Using the records below, repeat exactly the lines from the one holding "1232x462 pixels." through the one holding "Given: Click the Snipping Tool taskbar icon", both ends included, and no others.

Saved entries:
_ _ _

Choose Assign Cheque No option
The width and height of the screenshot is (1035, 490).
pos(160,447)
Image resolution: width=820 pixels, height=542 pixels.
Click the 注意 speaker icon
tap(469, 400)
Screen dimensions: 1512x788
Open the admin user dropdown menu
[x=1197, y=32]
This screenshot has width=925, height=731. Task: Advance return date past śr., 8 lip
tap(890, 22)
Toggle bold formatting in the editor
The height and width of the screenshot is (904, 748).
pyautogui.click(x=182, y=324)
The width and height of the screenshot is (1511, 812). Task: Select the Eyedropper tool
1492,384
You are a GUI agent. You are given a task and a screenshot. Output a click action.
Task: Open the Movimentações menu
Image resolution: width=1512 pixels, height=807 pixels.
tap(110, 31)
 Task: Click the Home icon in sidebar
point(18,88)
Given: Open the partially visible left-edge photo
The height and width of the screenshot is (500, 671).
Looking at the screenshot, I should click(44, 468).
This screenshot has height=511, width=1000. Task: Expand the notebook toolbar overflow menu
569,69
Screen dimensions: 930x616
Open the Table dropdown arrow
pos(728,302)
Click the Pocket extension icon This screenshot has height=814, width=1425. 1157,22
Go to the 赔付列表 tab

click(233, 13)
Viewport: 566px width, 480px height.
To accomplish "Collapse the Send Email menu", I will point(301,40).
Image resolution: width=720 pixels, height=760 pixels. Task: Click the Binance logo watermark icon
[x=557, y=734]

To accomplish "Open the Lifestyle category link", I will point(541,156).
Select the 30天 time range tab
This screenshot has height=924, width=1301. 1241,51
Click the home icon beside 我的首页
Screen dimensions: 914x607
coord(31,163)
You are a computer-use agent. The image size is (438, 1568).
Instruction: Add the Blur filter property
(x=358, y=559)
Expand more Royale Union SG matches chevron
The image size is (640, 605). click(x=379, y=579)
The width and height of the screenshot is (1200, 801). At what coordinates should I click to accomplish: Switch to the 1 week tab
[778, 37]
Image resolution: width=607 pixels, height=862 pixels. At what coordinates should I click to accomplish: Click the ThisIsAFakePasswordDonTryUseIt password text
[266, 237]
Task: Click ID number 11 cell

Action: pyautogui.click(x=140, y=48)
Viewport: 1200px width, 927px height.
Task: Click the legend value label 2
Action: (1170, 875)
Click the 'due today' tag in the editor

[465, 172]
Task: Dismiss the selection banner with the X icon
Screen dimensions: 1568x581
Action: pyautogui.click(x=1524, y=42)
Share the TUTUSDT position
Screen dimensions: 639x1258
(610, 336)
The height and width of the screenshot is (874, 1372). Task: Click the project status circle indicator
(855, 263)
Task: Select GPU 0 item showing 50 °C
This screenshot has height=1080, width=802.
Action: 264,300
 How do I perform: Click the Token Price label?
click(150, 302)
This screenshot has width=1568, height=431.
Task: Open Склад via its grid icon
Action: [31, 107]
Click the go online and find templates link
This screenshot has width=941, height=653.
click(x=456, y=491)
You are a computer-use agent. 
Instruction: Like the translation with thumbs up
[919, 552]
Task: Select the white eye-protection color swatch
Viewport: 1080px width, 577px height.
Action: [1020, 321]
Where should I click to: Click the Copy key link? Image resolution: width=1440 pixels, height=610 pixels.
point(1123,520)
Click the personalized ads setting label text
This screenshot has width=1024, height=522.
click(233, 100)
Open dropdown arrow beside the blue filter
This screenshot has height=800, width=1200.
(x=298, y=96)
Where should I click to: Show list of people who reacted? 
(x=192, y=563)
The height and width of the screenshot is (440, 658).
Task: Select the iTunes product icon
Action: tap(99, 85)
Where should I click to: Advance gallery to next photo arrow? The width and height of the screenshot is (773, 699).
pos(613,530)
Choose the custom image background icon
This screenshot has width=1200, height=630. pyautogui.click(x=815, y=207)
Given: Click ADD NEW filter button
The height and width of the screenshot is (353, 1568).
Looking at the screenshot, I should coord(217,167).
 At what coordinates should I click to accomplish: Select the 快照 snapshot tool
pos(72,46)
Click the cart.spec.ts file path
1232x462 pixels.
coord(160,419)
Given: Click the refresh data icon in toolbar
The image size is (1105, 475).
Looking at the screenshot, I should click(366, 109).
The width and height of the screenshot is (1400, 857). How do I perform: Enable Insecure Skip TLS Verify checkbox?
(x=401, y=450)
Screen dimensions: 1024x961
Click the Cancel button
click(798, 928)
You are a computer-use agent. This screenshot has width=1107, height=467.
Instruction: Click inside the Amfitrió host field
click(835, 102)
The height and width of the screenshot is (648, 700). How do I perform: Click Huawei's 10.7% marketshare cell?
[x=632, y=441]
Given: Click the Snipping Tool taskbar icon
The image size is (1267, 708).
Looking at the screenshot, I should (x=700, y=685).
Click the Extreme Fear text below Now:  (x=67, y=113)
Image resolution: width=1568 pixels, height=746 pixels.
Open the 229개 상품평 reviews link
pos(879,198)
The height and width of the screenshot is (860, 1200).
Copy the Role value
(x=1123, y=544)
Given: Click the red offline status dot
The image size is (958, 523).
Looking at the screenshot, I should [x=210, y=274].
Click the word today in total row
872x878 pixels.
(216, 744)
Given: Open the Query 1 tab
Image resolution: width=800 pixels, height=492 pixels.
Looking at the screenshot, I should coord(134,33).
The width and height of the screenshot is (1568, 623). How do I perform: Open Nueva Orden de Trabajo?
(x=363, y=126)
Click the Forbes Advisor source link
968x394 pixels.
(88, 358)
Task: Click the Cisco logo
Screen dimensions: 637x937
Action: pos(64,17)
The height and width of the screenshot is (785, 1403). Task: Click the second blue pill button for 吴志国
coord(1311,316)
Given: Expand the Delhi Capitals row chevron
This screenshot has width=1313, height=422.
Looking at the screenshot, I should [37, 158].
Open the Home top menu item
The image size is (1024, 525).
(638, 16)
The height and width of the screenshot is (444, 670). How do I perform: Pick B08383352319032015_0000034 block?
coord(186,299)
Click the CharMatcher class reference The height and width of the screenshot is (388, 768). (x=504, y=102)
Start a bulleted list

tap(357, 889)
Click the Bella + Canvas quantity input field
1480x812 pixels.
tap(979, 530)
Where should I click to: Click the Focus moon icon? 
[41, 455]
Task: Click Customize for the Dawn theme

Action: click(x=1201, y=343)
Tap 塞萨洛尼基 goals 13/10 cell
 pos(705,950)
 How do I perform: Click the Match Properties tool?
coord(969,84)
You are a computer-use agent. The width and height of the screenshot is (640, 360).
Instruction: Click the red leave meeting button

_ _ _

(RESULT OF THIS EXERCISE)
1232x462 pixels.
coord(160,419)
Given: Click the refresh data icon in toolbar
The image size is (1105, 475).
Looking at the screenshot, I should click(366, 109).
The width and height of the screenshot is (1400, 857). How do I perform: Enable Insecure Skip TLS Verify checkbox?
(x=401, y=450)
Screen dimensions: 1024x961
Click the Cancel button
click(798, 928)
You are a computer-use agent. This screenshot has width=1107, height=467.
Instruction: Click inside the Amfitrió host field
click(835, 102)
The height and width of the screenshot is (648, 700). How do I perform: Click Huawei's 10.7% marketshare cell?
[x=632, y=441]
Given: Click the Snipping Tool taskbar icon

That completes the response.